Catherine n’avait pas lu trois lignes de cette lettre, que son brusque changement d’expression, ses brèves exclamations de pénible étonnement témoignaient qu’elle recevait de peu agréables nouvelles. Henry ne la quitta plus des yeux et constata que la lettre ne finissait pas mieux qu’elle ne débutait. Mais il fut empêché de montrer même de la surprise: son père entrait. On alla déjeuner. Catherine ne mangea guère. Des larmes lui remplissaient les yeux, roulaient même sur ses joues. La lettre était tantôt dans sa main, tantôt sur ses genoux, tantôt dans sa poche. Catherine semblait ne pas bien savoir ce qu’elle faisait. Heureusement le général, tout à son cacao et à ses journaux, n’avait pas le loisir de l’observer. Aux deux autres convives, sa détresse était manifeste. Dès qu’elle put quitter la table, elle voulut s’enfermer chez elle. Mais les filles de service faisaient la chambre, et elle fut obligée de redescendre. En quête de solitude, elle entra au salon. Henry et Éléonore y étaient, qui se consultaient à son sujet. Elle voulut s’excuser et se retirer. On la força amicalement à revenir. Éléonore et Henry sortirent, après qu’Éléonore se fût gentiment mise à sa disposition.
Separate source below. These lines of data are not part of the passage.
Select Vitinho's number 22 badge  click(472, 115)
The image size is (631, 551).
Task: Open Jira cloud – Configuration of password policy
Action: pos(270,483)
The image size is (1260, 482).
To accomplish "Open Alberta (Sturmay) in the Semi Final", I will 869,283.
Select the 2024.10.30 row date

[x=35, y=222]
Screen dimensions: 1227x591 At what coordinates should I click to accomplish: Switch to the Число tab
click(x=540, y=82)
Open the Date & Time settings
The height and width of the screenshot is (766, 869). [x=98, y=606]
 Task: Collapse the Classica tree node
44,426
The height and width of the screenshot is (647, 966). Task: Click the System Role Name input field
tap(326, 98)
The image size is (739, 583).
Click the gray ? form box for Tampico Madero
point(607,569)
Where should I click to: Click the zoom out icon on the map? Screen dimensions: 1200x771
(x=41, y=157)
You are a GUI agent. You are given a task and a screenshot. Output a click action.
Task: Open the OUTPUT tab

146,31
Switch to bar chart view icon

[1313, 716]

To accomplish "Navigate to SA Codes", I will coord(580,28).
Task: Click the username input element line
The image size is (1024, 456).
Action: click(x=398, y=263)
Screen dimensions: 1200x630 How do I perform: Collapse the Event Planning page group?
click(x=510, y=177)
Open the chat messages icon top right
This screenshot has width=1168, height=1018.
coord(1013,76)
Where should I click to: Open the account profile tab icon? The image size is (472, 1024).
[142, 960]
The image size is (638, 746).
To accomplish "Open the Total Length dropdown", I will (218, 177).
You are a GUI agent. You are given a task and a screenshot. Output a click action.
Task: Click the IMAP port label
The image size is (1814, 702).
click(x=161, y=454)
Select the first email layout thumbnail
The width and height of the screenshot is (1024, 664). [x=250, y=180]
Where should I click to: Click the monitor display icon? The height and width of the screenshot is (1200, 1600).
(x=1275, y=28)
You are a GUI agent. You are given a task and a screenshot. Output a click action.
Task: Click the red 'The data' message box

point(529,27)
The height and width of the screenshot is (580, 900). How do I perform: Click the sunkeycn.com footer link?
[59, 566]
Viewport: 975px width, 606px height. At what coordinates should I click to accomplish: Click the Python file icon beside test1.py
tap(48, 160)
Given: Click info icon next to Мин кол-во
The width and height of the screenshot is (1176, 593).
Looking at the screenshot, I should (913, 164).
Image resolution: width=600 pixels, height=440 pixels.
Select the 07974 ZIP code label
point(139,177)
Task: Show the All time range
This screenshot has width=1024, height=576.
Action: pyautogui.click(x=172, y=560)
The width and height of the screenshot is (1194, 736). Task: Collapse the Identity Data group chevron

Une demi-heure, elle s’abandonna à son chagrin et à ses réflexions, après quoi elle se sentit capable de se retrouver en présence de ses amis. Elle ne savait pas encore si elle leur ferait des confidences. Peut-être, si on la pressait, hasarderait-elle une allusion au motif de son trouble. Rien de plus. Mettre en cause une amie, et l’amie qu’avait été pour elle Mlle Thorpe…! Puis, leur frère était si intimement mêlé à tout cela… Mieux valait ne rien dire. Éléonore et Henry, quand elle alla les rejoindre dans la salle à manger, la regardèrent un peu anxieux. Catherine s’assit. Après un moment de silence, Éléonore interrogea:

– Pas de mauvaises nouvelles de Fullerton, j’espère. M. et Mme Morland, vos frères et vos sœurs, aucun d’eux n’est malade?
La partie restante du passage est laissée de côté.